Esse é um problema, até porque o STF já disse anteriormente que o mérito é uma questão do Senado. Você tem uma situação em que o mérito é o problema, e não o rito, o rito está ok. Mas o rito não pode se sustentar por si só, você não pode ter um mérito qualquer para justificar o rito, acho que o Supremo teria que olhar isso.
E o papel do Renan no processo?
O Renan, até certo ponto, se comportou , como presidente do Senado, de maneira a ter um equilíbrio. Não votou num primeiro momento, mas depois tomou uma posição e apoiou o impeachment, deixou isso claro, no momento em que fez um desabafo ao plenário, para mostrar sua posição contrária ao PT. Deixou claro que apoia esse governo e vai ser importante para o Temer no Senado. Ele é uma pessoa bem preparada, articulada, tem força na Casa, tem condições de fazer uma boa articulação e vai fazer. Por isso, novamente, vamos ter que fazer uma resistência e ter muito apoio popular.
Essa resistência e os protestos não precisam de muito mais gente nas ruas?

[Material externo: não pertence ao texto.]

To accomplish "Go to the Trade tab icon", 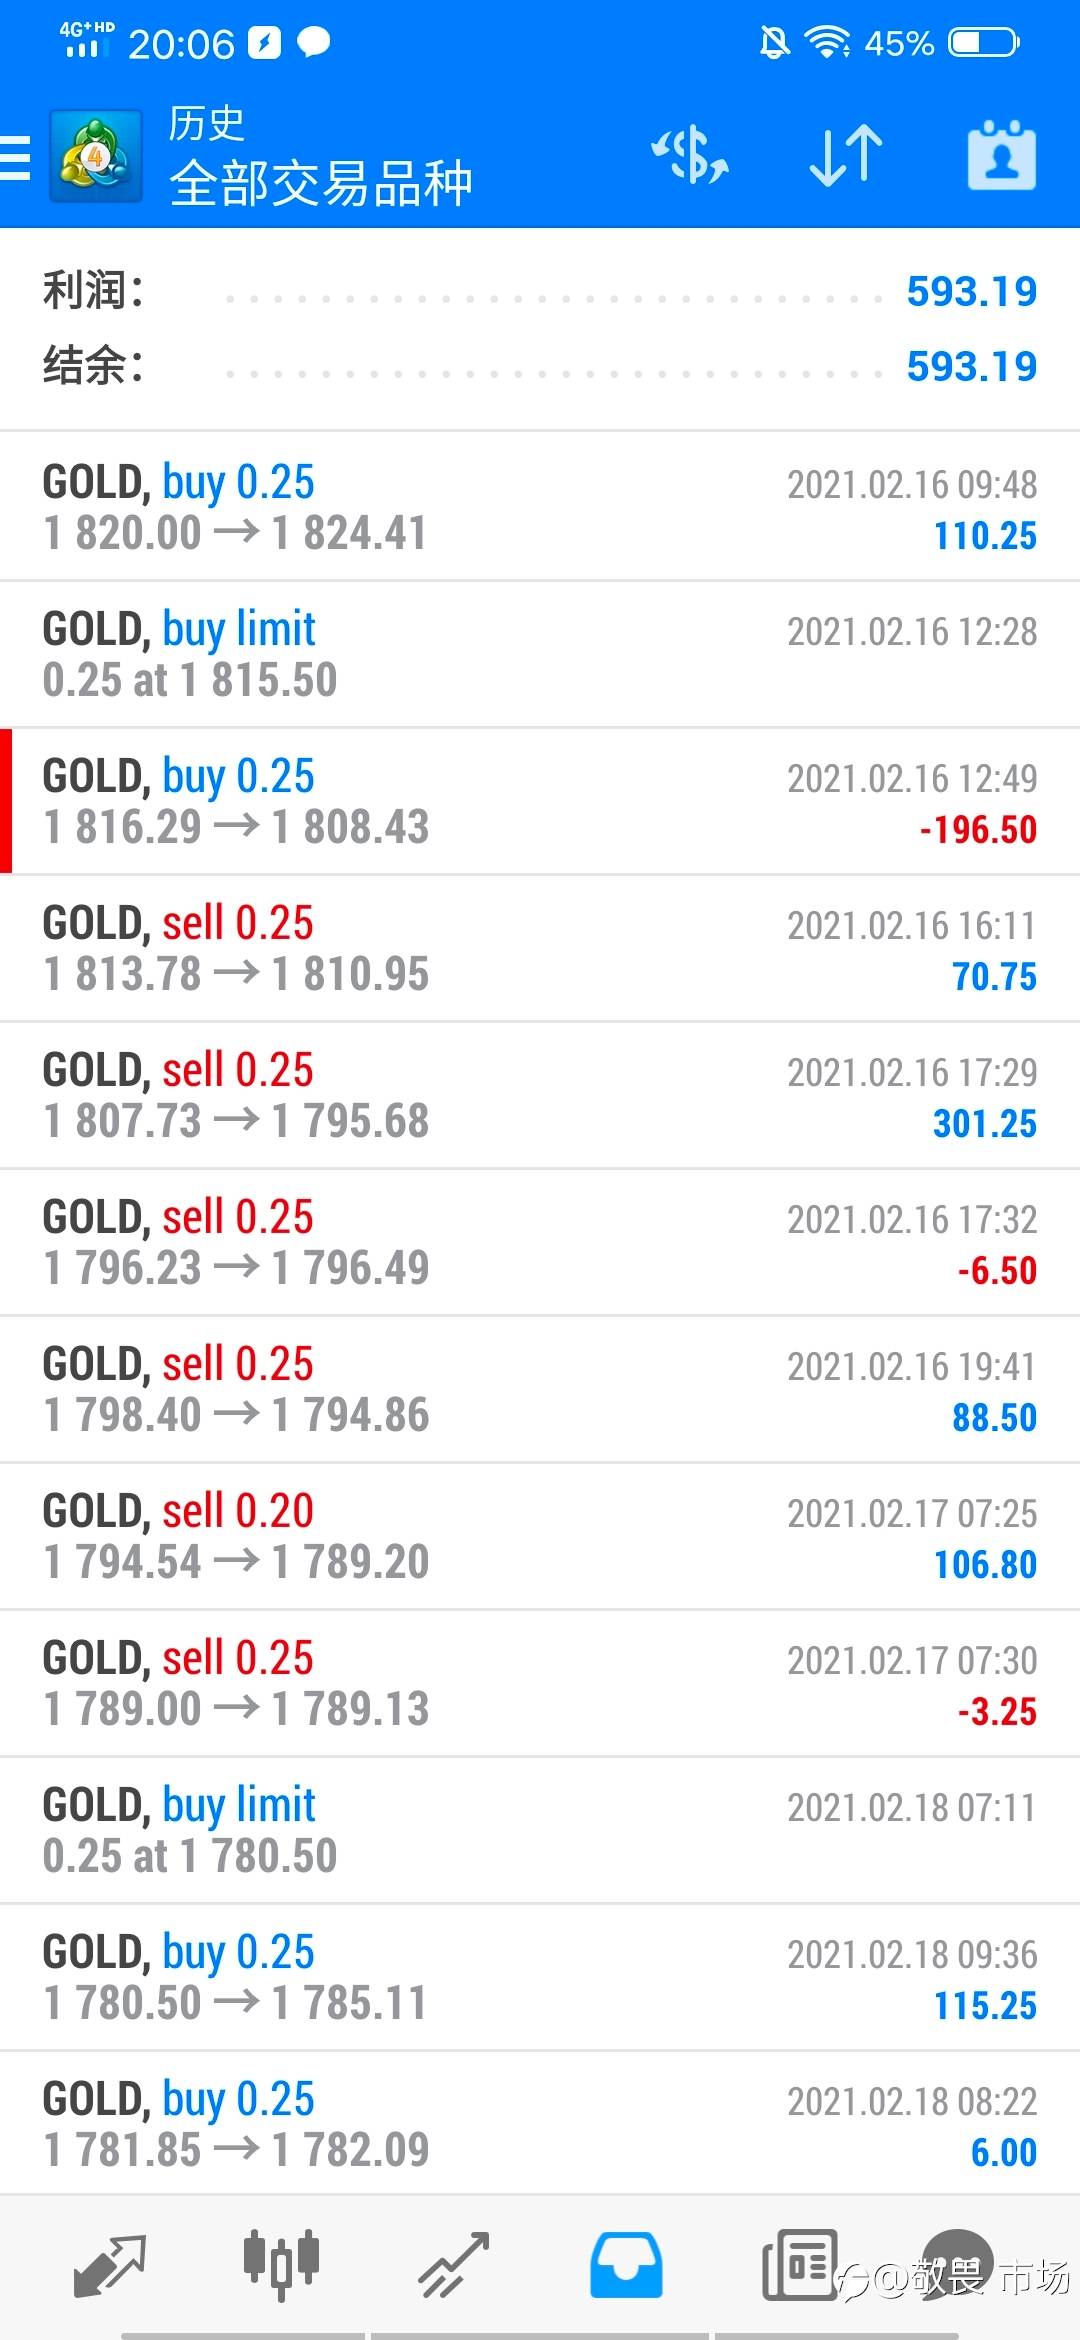I will [x=454, y=2265].
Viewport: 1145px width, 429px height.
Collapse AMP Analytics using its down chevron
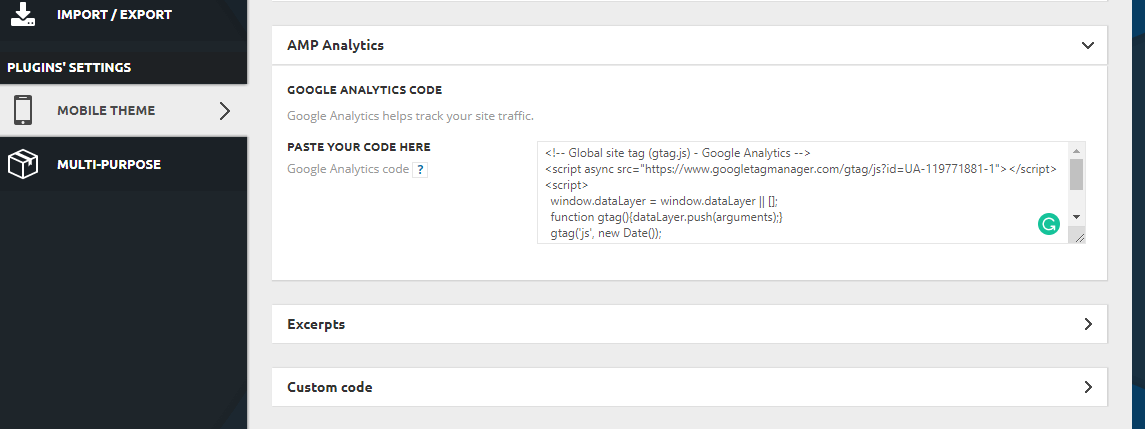1088,45
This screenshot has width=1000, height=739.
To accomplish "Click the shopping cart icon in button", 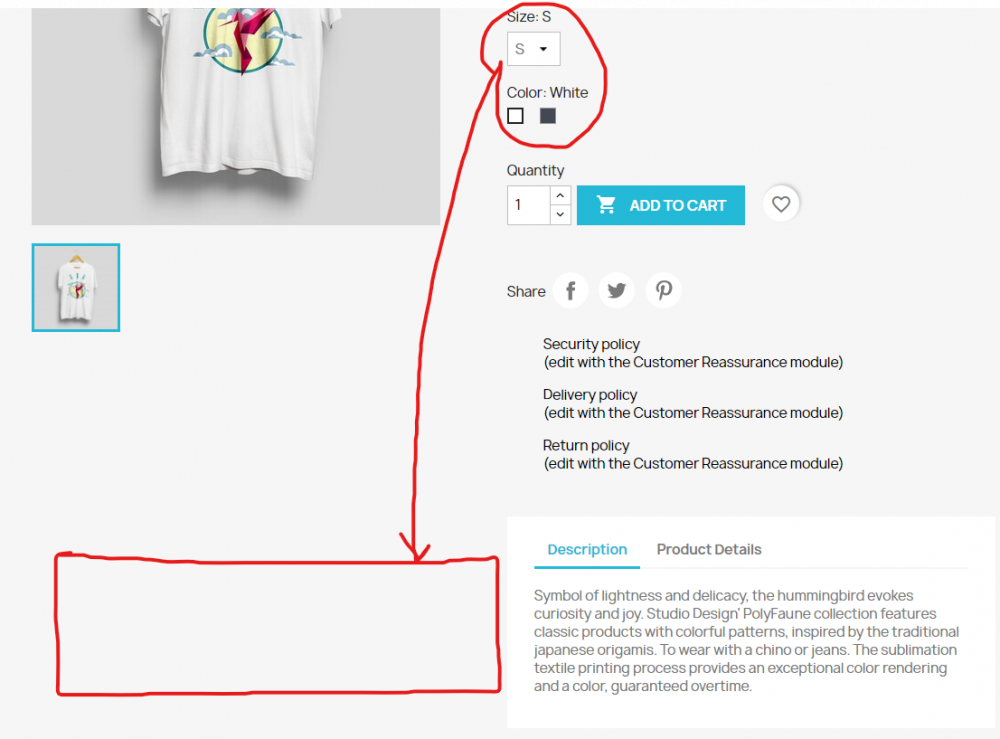I will pos(606,205).
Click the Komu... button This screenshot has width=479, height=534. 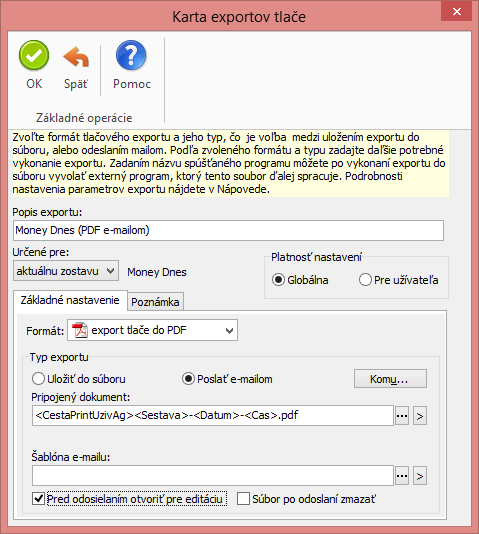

Precisa, mas vai ser num crescendo. As pessoas estão começando a ter consciência do que significou esse processo de impeachment. Elas achavam que tirando a Dilma as coisas iam se resolver, mas não estavam vendo com clareza o que significaria o Temer assumir. Estão vendo agora, com as propostas que estão sendo enviadas ao Congresso, com os posicionamentos e a forma como Temer está conduzindo o governo. Isso está assustando muita gente. E vai continuar assustando os trabalhadores em geral, assim como o servidor público. As mobilizações vão crescer. Não tenho dúvida disso.